##### Available data

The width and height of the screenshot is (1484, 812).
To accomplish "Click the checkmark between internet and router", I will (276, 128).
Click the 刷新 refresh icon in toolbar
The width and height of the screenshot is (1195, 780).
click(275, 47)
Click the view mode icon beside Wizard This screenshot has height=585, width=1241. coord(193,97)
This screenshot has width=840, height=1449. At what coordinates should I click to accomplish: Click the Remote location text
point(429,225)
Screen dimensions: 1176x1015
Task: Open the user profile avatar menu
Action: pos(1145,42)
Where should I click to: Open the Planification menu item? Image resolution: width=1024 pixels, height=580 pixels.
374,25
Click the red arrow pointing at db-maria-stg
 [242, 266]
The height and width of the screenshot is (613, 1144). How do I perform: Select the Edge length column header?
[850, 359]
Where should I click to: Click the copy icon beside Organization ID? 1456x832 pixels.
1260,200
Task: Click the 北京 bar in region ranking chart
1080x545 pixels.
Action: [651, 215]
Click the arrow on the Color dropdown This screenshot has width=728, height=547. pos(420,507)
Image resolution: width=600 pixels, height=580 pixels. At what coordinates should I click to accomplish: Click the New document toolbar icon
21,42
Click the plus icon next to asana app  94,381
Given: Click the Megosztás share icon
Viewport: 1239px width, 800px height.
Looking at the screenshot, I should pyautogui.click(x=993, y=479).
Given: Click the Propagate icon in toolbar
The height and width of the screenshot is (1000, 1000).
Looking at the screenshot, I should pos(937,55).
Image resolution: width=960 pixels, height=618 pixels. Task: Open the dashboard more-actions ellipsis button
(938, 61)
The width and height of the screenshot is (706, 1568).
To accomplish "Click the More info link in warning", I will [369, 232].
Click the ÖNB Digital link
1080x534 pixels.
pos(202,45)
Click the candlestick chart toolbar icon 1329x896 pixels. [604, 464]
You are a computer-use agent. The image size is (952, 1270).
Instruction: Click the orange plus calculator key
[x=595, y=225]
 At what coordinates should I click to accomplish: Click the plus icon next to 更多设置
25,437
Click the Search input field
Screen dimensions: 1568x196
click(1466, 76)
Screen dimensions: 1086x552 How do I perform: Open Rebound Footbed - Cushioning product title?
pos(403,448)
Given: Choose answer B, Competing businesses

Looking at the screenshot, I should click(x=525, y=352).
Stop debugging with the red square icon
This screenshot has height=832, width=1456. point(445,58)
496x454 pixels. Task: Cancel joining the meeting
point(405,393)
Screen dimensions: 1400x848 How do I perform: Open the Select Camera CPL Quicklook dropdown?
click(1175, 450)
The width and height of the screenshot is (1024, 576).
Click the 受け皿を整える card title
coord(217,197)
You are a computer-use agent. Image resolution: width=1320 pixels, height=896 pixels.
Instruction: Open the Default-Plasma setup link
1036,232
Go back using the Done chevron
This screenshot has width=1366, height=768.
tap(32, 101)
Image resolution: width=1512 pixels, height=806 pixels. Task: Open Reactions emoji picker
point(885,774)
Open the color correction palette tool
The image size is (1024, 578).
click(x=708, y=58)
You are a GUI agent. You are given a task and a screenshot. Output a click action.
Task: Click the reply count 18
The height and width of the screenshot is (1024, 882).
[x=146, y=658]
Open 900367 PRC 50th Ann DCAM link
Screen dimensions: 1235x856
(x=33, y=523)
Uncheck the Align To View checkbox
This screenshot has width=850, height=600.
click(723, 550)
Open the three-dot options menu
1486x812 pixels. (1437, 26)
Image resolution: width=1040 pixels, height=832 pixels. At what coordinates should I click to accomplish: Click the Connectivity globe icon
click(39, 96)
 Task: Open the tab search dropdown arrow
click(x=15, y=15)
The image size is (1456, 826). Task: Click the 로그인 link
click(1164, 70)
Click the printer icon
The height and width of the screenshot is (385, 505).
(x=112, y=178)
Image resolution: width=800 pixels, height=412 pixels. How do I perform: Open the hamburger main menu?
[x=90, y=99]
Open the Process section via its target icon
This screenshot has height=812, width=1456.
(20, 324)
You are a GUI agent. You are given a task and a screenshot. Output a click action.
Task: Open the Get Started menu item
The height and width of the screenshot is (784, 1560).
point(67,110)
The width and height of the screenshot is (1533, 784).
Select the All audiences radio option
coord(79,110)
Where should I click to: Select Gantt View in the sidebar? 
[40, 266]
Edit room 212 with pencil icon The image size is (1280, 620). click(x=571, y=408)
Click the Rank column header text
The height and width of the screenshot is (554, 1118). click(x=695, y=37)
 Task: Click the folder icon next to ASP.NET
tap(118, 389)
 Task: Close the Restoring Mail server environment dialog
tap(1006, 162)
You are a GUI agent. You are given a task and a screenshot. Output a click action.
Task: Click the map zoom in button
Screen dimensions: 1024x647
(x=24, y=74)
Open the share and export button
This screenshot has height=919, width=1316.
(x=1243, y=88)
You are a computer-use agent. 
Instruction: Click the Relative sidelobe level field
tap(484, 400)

##########

Reproduce all of the records above verbatim, without altering any line.

## Output of the exercise:
The width and height of the screenshot is (1484, 812).
To accomplish "Click the checkmark between internet and router", I will (276, 128).
Click the 刷新 refresh icon in toolbar
The width and height of the screenshot is (1195, 780).
click(275, 47)
Click the view mode icon beside Wizard This screenshot has height=585, width=1241. coord(193,97)
This screenshot has width=840, height=1449. At what coordinates should I click to accomplish: Click the Remote location text
point(429,225)
Screen dimensions: 1176x1015
Task: Open the user profile avatar menu
Action: pos(1145,42)
Where should I click to: Open the Planification menu item? Image resolution: width=1024 pixels, height=580 pixels.
374,25
Click the red arrow pointing at db-maria-stg
 [242, 266]
The height and width of the screenshot is (613, 1144). How do I perform: Select the Edge length column header?
[850, 359]
Where should I click to: Click the copy icon beside Organization ID? 1456x832 pixels.
1260,200
Task: Click the 北京 bar in region ranking chart
1080x545 pixels.
Action: [651, 215]
Click the arrow on the Color dropdown This screenshot has width=728, height=547. pos(420,507)
Image resolution: width=600 pixels, height=580 pixels. At what coordinates should I click to accomplish: Click the New document toolbar icon
21,42
Click the plus icon next to asana app  94,381
Given: Click the Megosztás share icon
Viewport: 1239px width, 800px height.
Looking at the screenshot, I should pyautogui.click(x=993, y=479).
Given: Click the Propagate icon in toolbar
The height and width of the screenshot is (1000, 1000).
Looking at the screenshot, I should pos(937,55).
Image resolution: width=960 pixels, height=618 pixels. Task: Open the dashboard more-actions ellipsis button
(938, 61)
The width and height of the screenshot is (706, 1568).
To accomplish "Click the More info link in warning", I will [369, 232].
Click the ÖNB Digital link
1080x534 pixels.
pos(202,45)
Click the candlestick chart toolbar icon 1329x896 pixels. [604, 464]
You are a computer-use agent. The image size is (952, 1270).
Instruction: Click the orange plus calculator key
[x=595, y=225]
 At what coordinates should I click to accomplish: Click the plus icon next to 更多设置
25,437
Click the Search input field
Screen dimensions: 1568x196
click(1466, 76)
Screen dimensions: 1086x552 How do I perform: Open Rebound Footbed - Cushioning product title?
pos(403,448)
Given: Choose answer B, Competing businesses

Looking at the screenshot, I should click(x=525, y=352).
Stop debugging with the red square icon
This screenshot has height=832, width=1456. point(445,58)
496x454 pixels. Task: Cancel joining the meeting
point(405,393)
Screen dimensions: 1400x848 How do I perform: Open the Select Camera CPL Quicklook dropdown?
click(1175, 450)
The width and height of the screenshot is (1024, 576).
Click the 受け皿を整える card title
coord(217,197)
You are a computer-use agent. Image resolution: width=1320 pixels, height=896 pixels.
Instruction: Open the Default-Plasma setup link
1036,232
Go back using the Done chevron
This screenshot has width=1366, height=768.
tap(32, 101)
Image resolution: width=1512 pixels, height=806 pixels. Task: Open Reactions emoji picker
point(885,774)
Open the color correction palette tool
The image size is (1024, 578).
click(x=708, y=58)
You are a GUI agent. You are given a task and a screenshot. Output a click action.
Task: Click the reply count 18
The height and width of the screenshot is (1024, 882).
[x=146, y=658]
Open 900367 PRC 50th Ann DCAM link
Screen dimensions: 1235x856
(x=33, y=523)
Uncheck the Align To View checkbox
This screenshot has width=850, height=600.
click(723, 550)
Open the three-dot options menu
1486x812 pixels. (1437, 26)
Image resolution: width=1040 pixels, height=832 pixels. At what coordinates should I click to accomplish: Click the Connectivity globe icon
click(39, 96)
 Task: Open the tab search dropdown arrow
click(x=15, y=15)
The image size is (1456, 826). Task: Click the 로그인 link
click(1164, 70)
Click the printer icon
The height and width of the screenshot is (385, 505).
(x=112, y=178)
Image resolution: width=800 pixels, height=412 pixels. How do I perform: Open the hamburger main menu?
[x=90, y=99]
Open the Process section via its target icon
This screenshot has height=812, width=1456.
(20, 324)
You are a GUI agent. You are given a task and a screenshot. Output a click action.
Task: Open the Get Started menu item
The height and width of the screenshot is (784, 1560).
point(67,110)
The width and height of the screenshot is (1533, 784).
Select the All audiences radio option
coord(79,110)
Where should I click to: Select Gantt View in the sidebar? 
[40, 266]
Edit room 212 with pencil icon The image size is (1280, 620). click(x=571, y=408)
Click the Rank column header text
The height and width of the screenshot is (554, 1118). click(x=695, y=37)
 Task: Click the folder icon next to ASP.NET
tap(118, 389)
 Task: Close the Restoring Mail server environment dialog
tap(1006, 162)
You are a GUI agent. You are given a task and a screenshot. Output a click action.
Task: Click the map zoom in button
Screen dimensions: 1024x647
(x=24, y=74)
Open the share and export button
This screenshot has height=919, width=1316.
(x=1243, y=88)
You are a computer-use agent. 
Instruction: Click the Relative sidelobe level field
tap(484, 400)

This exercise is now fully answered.